Nach dem tödlichen Pro-Trump-Mob letzte Woche im US-Kapitol trat der ehemalige Präsident Trump in Alamo, Texas, zum ersten Mal öffentlich auf. Foto mit freundlicher Genehmigung: Drew Angerer/Getty Images

Für Leute wie den Abgeordneten Katko und Senator Bernie Sanders (Dem-VT) könnten die Gründe für die Weiterentwicklung in einem Wort zusammengefasst werden: Präzedenzfall.
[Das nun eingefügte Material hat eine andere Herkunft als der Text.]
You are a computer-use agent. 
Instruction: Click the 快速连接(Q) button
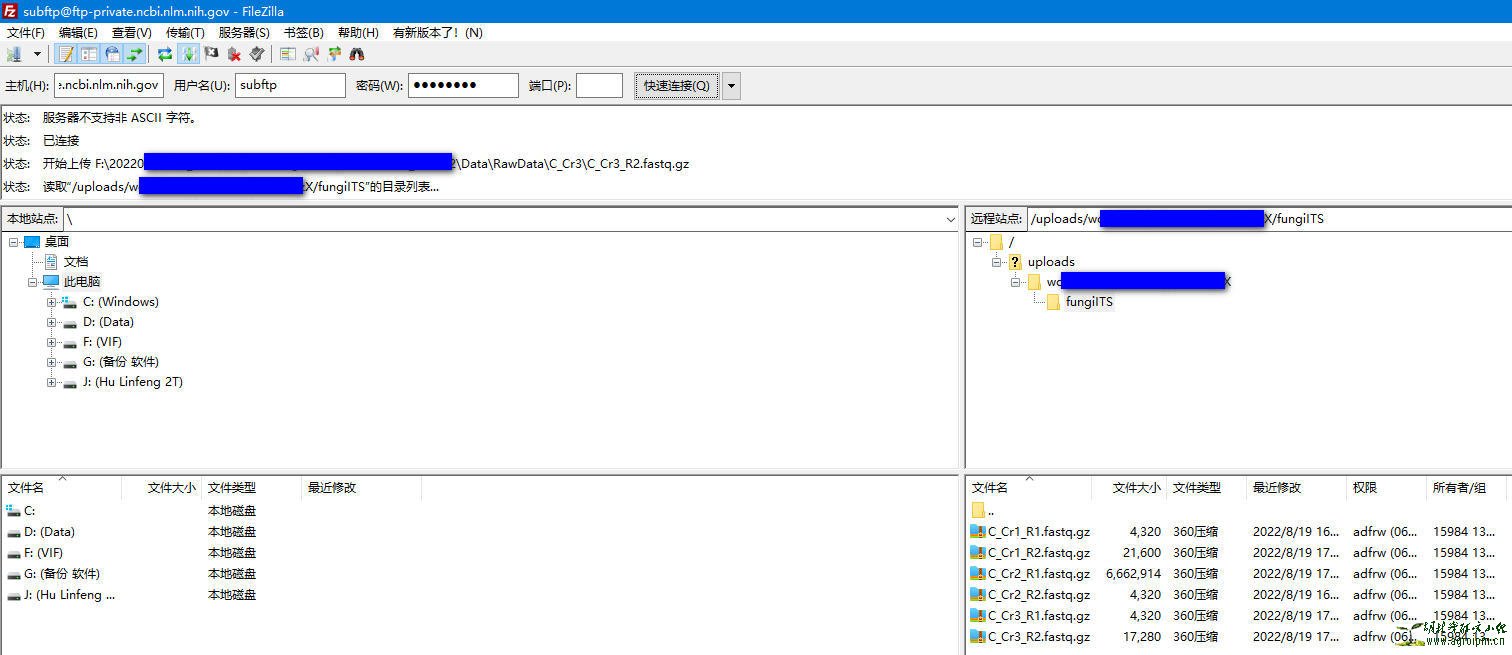[676, 86]
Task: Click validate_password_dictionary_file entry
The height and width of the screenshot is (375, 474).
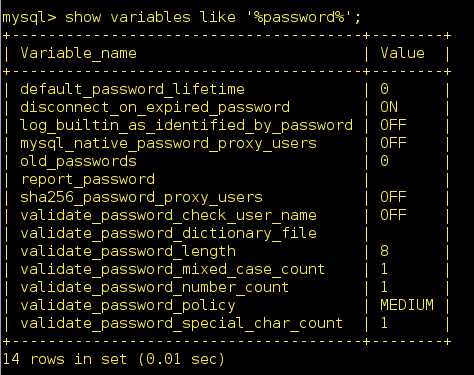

Trump wurde wegen Anstiftung zum Aufstand angeklagt, was auf seine Weigerung zurückzuführen war, die Ergebnisse der Präsidentschaftswahlen 2020 zu akzeptieren (und zu kippen). 'Es muss klargestellt werden, dass kein Präsident, jetzt oder in Zukunft, einen Aufstand gegen die US-Regierung anführen kann.' Sanders hat getwittert Tage nach dem Angriff auf das Kapitol.
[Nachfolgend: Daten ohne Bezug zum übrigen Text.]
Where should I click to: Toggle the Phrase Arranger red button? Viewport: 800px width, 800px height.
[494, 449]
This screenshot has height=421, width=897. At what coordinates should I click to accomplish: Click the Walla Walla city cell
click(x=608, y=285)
Die Befürworter von Trumps zweiter Amtsenthebung wollten nicht nur nicht, dass sich andere (oder zukünftige) Aufrührer ermutigt fühlen, sondern glaubten auch, dass dies ihm die Tür öffnen würde, um seine Vorteile nach der Präsidentschaft zu verlieren – und sie hätten Recht. Da sein Prozess jedoch nach seiner Abwesenheit stattfand, hätten diese Auswirkungen etwas anders ausgesehen.
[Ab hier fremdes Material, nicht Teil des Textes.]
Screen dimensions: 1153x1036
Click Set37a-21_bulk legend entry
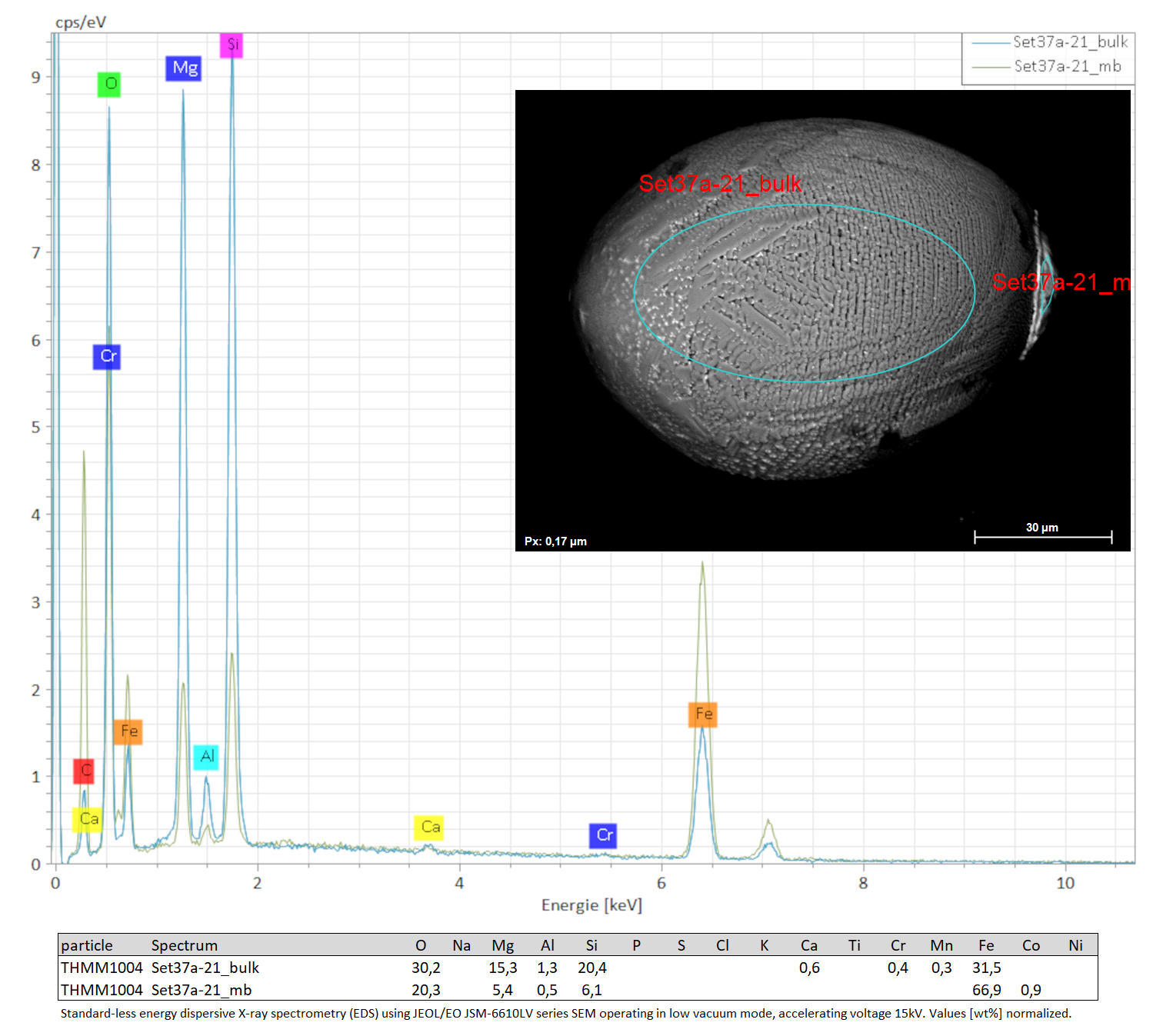(x=1050, y=42)
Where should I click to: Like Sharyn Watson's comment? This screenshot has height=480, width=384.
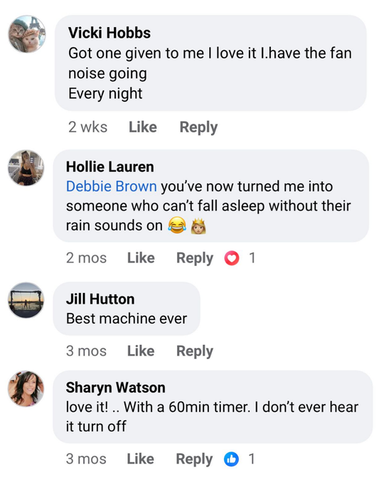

'Der Former Presidents Act bietet Ex-Präsidenten eine Reihe von Vorteilen, darunter eine jährliche Rente in Höhe von 200.000 US-Dollar, eine Reisekostenpauschale, lebenslange Geheimdienstinformationen und mehr', sagte James Curry, außerordentlicher Professor für Politikwissenschaft an der University of Utah ABC4 . Curry stellt fest, dass Trump 'die Rente und andere Geldleistungen [verloren] hätte, aber nicht den Schutz des Geheimdienstes', wenn er vor dem 20. Januar aus dem Amt entfernt worden wäre. Während Trump diese Geldleistungen behielt, standen andere Privilegien noch auf dem Spiel. Im Falle einer Verurteilung hätte der Senat ihn dann von einer künftigen Kandidatur ausschließen können.